Environmental factors (such as humidity and sources of heat in the workplace) combine with personal factors (ie your clothing) and work-related factors (how physically demanding your work is) to influence your ‘thermal comfort’.
This website looks at what we mean by thermal comfort in the workplace and what the law says. It provides guidance for employers to help them manage their employees’ workplace thermal comfort.
What is thermal comfort?
Thermal comfort is very difficult to define as you need to take into account a range of environmental, work-related and personal factors when deciding what makes a comfortable workplace temperature.
The best that you can realistically hope to achieve is a thermal environment that satisfies the majority of people in the workplace. Thermal comfort is not measured by room temperature, but by the number of employees complaining of thermal discomfort. To better understand why room temperature alone is not a valid indicator of thermal comfort, see the six basic factors, a guide from HSE.
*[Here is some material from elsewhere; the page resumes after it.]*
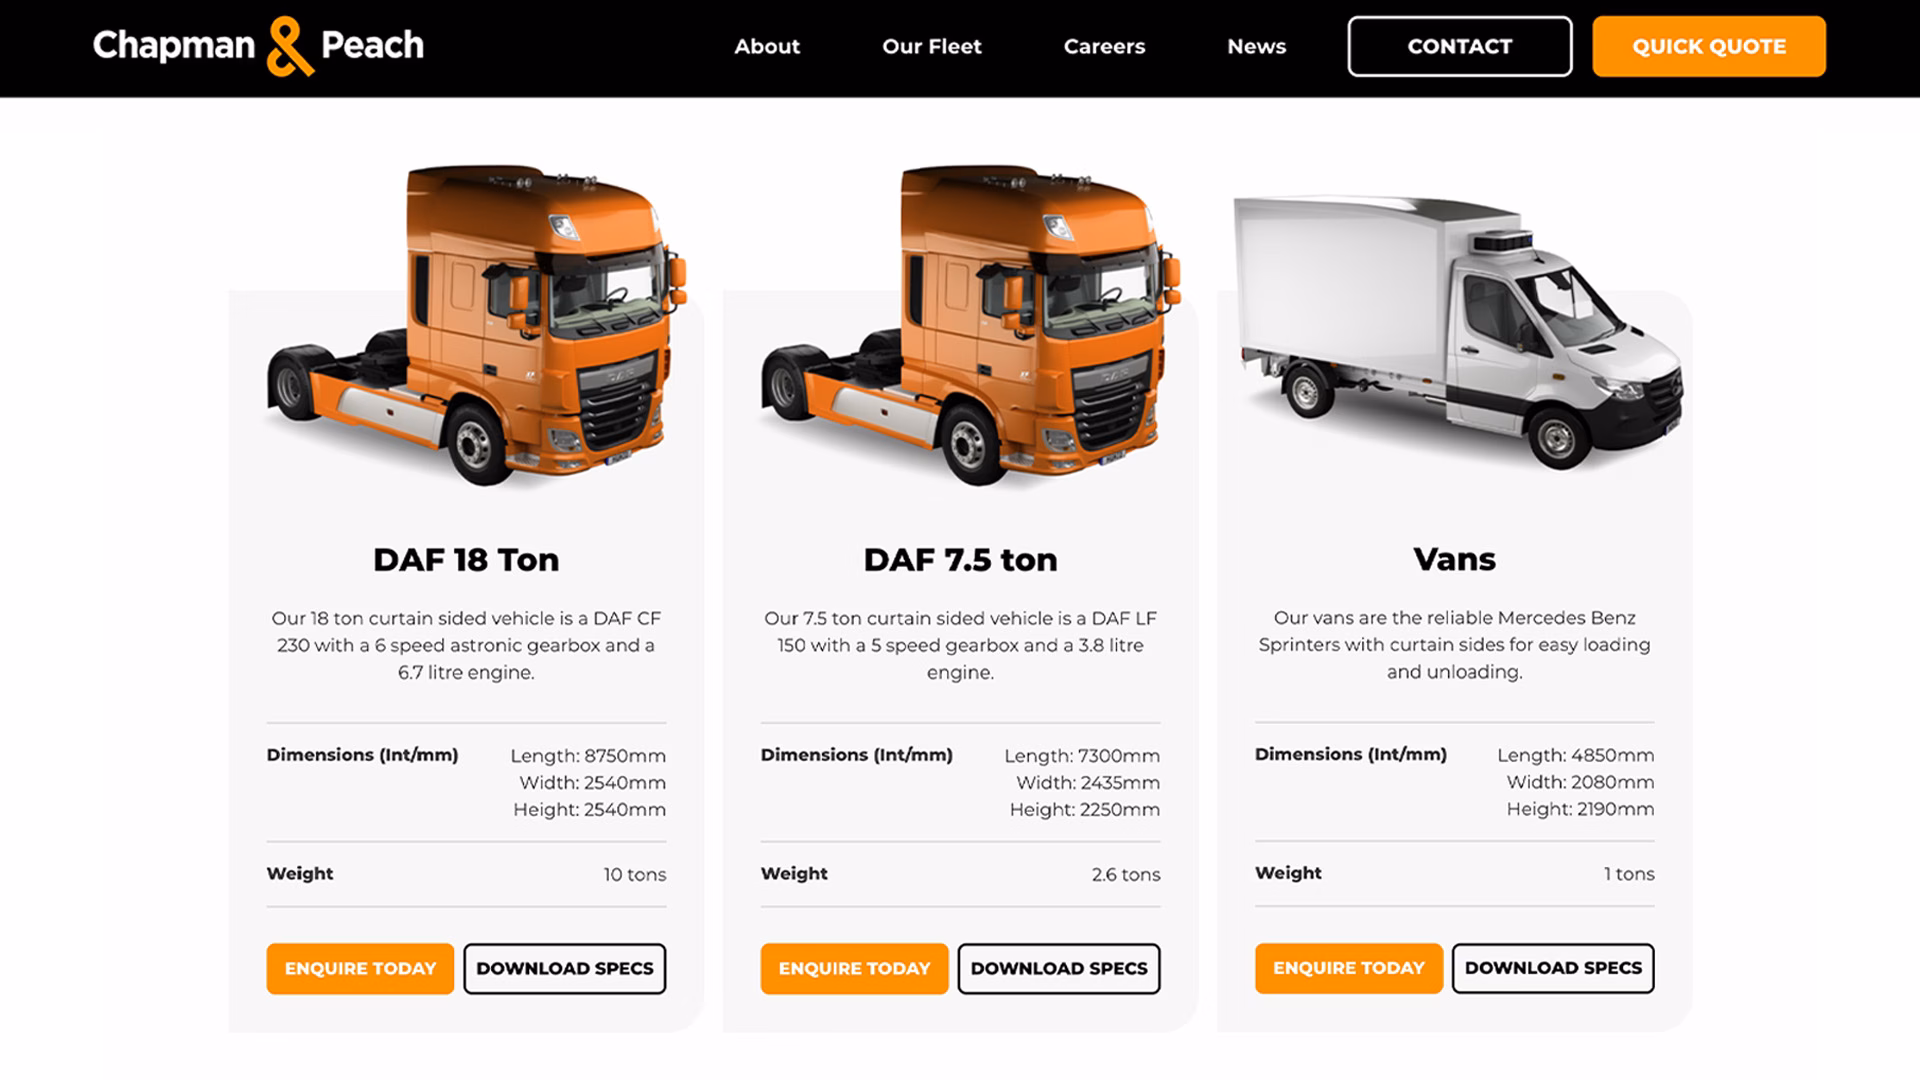The image size is (1920, 1080).
Task: Select the DAF 7.5 ton truck image
Action: (971, 326)
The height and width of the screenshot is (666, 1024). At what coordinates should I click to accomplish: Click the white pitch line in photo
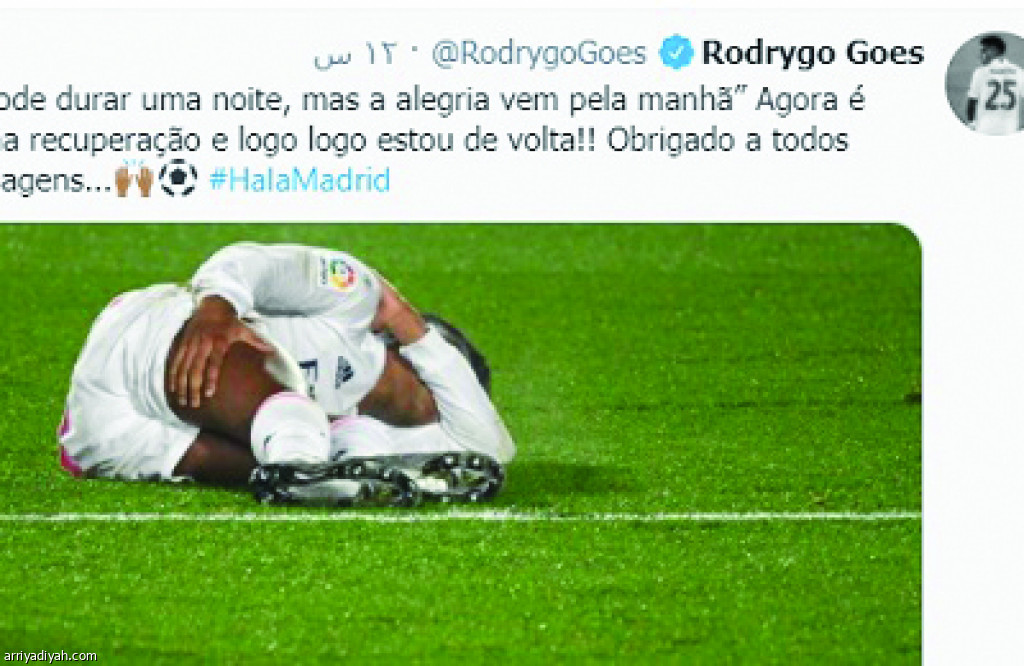pyautogui.click(x=460, y=516)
Why is thermal comfort important?
By managing thermal comfort you are likely to improve morale and productivity as well as improving health and safety. People working in uncomfortably hot and cold environments are more likely to behave unsafely because their ability to make decisions and/or perform manual tasks deteriorates. For example:
- people may take short cuts to get out of cold environments
- employees might not wear personal protective equipment properly in hot environments increasing the risks
- an employee’s ability to concentrate on a given task may start to drop off, which increases the risk of errors occurring
As an employer, you should be aware of these risks and make sure the underlying reasons for these unsafe behaviours are understood and actively discouraged and/or prevented.
Adapting to the thermal environment
People adapt their behaviour to cope with their thermal environment, eg adding or removing clothing, unconscious changes in posture, choice of heating, moving to or away from cooling/heat sources etc.
The problems arise when this choice (to remove a jacket or move away from heat source) is removed, and people are no longer able to adapt. In some instances, the environment within which people work is a product of the processes of the job they are doing, so they are unable to adapt to their environment.
Measuring thermal comfort
A simple way of estimating the level of thermal comfort in your workplace is to ask your employees or their safety representatives (such as unions or employee associations) if they are satisfied with the thermal environment using the thermal comfort checklist.
Use the downloadable thermal comfort checklist (PDF) to help you identify whether there may be a risk of thermal discomfort to your employees.
Note: This is a basic checklist and does not replace a suitable and sufficient risk assessment, taking account of thermal comfort.
Read the descriptions for each thermal comfort factor, and tick the appropriate box. If you tick two or more ‘Yes’ boxes there may be a risk of thermal discomfort and you may need to carry out a more detailed risk assessment.